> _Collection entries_
------------------------------------------------------------------------

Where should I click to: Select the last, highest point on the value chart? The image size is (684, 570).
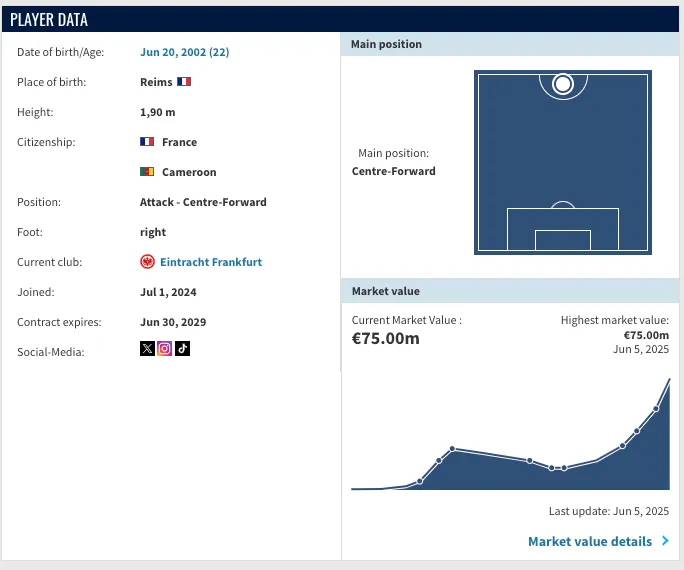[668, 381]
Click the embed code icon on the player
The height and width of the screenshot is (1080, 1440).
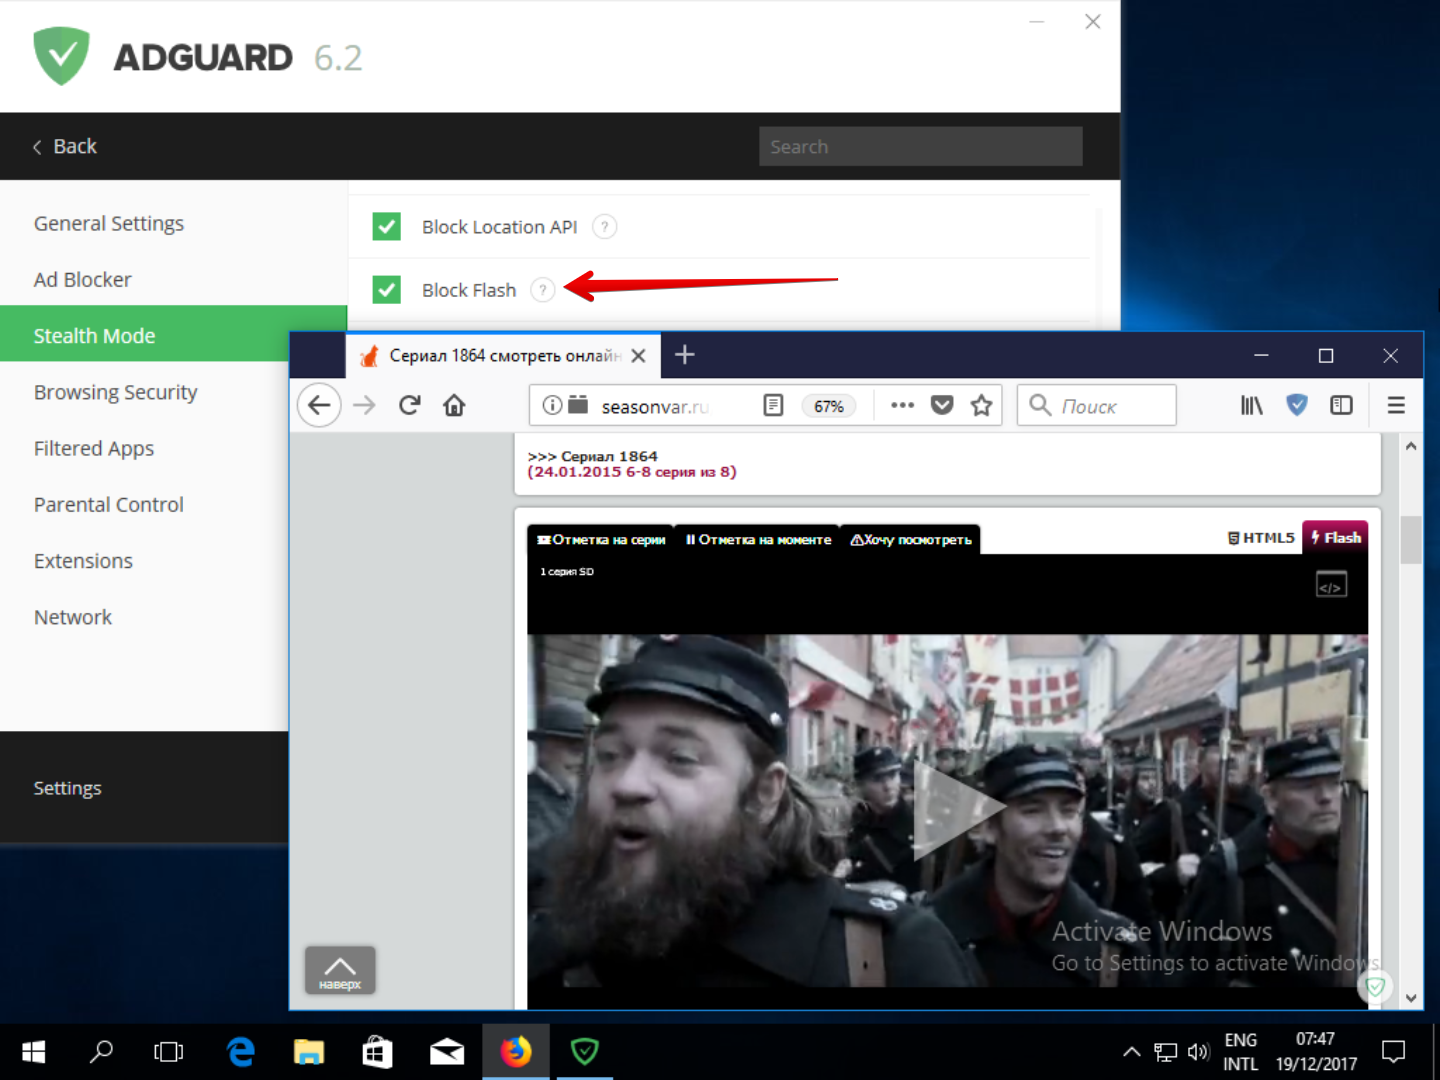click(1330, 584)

------------------------------------------------------------------------

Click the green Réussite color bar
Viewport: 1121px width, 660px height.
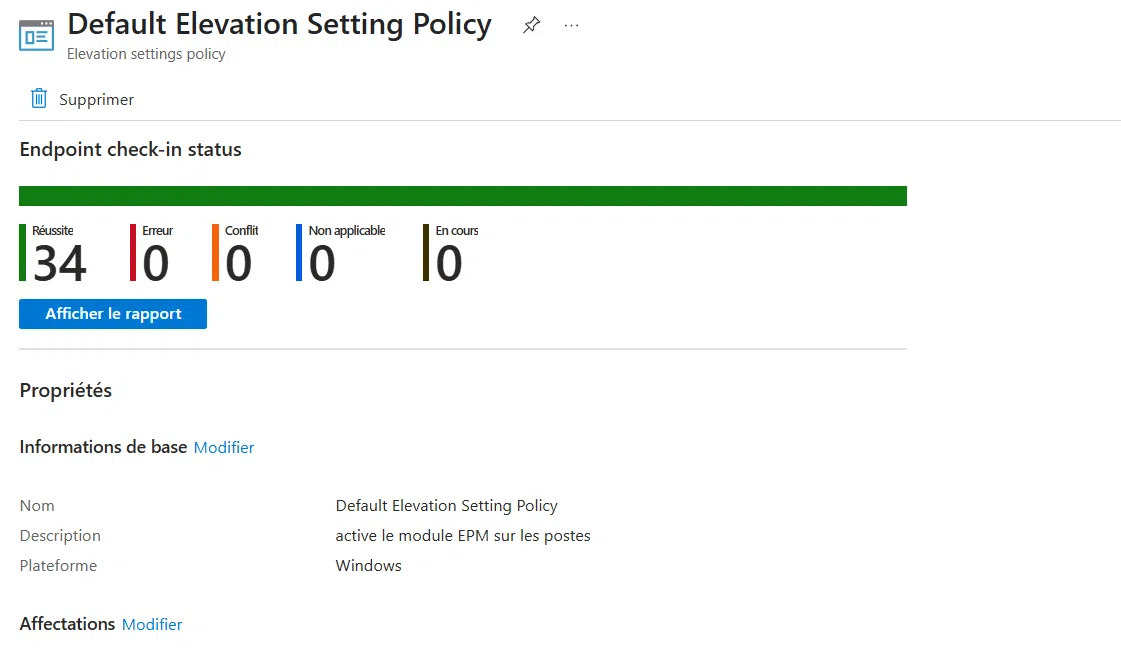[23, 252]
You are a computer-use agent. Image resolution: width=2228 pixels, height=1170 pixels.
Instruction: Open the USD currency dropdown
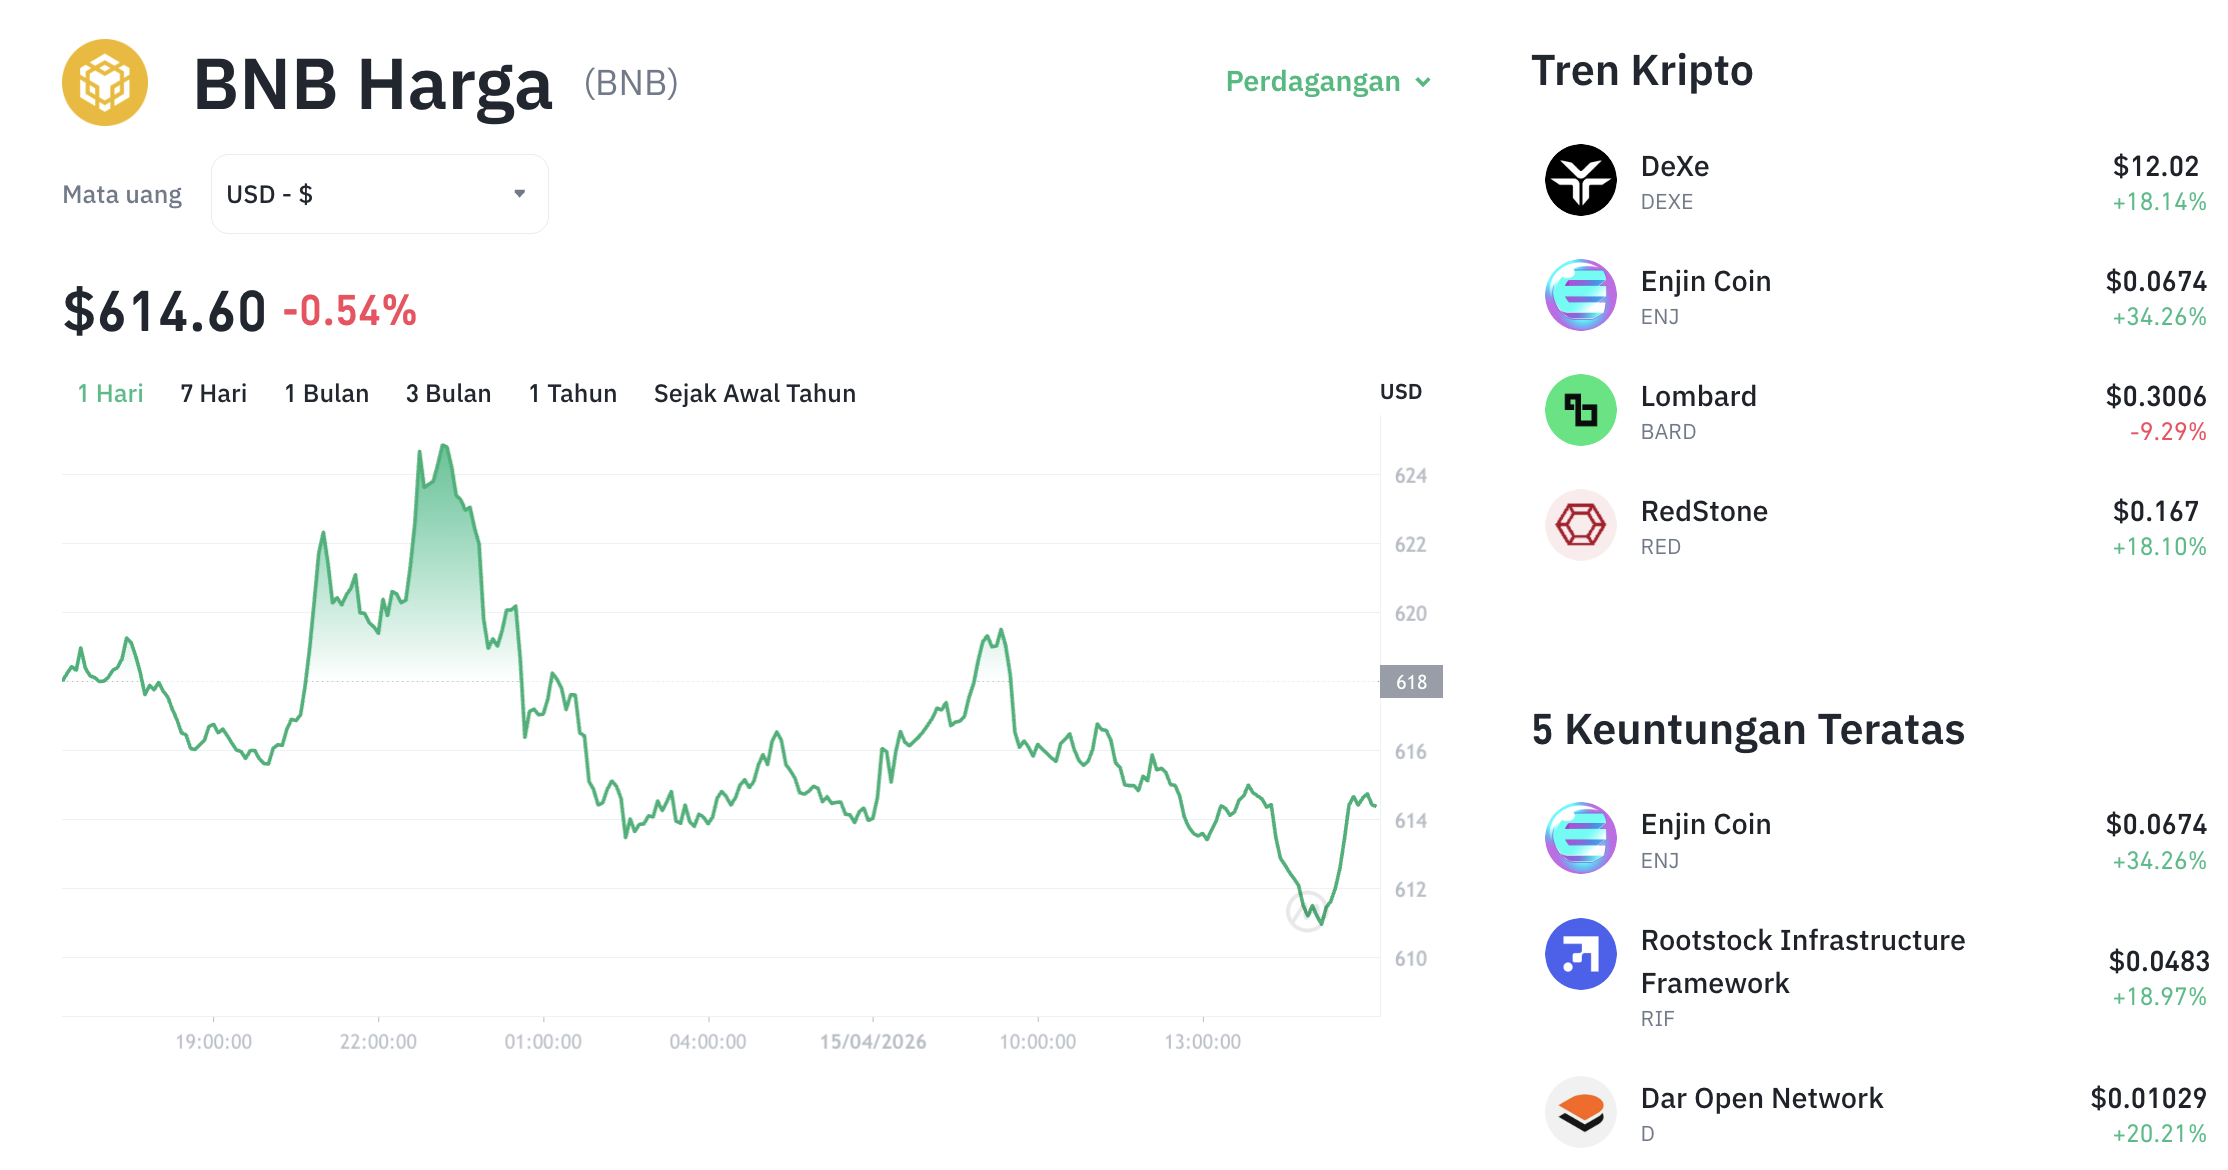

------------------------------------------------------------------------

> _Task statement_
Please copy the data from the line containing "Where should I" up to and including the line containing "click(1330, 584)", keeping the requests unchanged but multiplying every coordinate in the answers by 2.25 and rounding to whole numbers, with halves going up. Leave the pictures out of your copy.

> _Response to this exercise_
Where should I click to: Select the last, highest point on the value chart? The image size is (684, 570).
[1503, 857]
Click the embed code icon on the player
The height and width of the screenshot is (1080, 1440).
click(2993, 1314)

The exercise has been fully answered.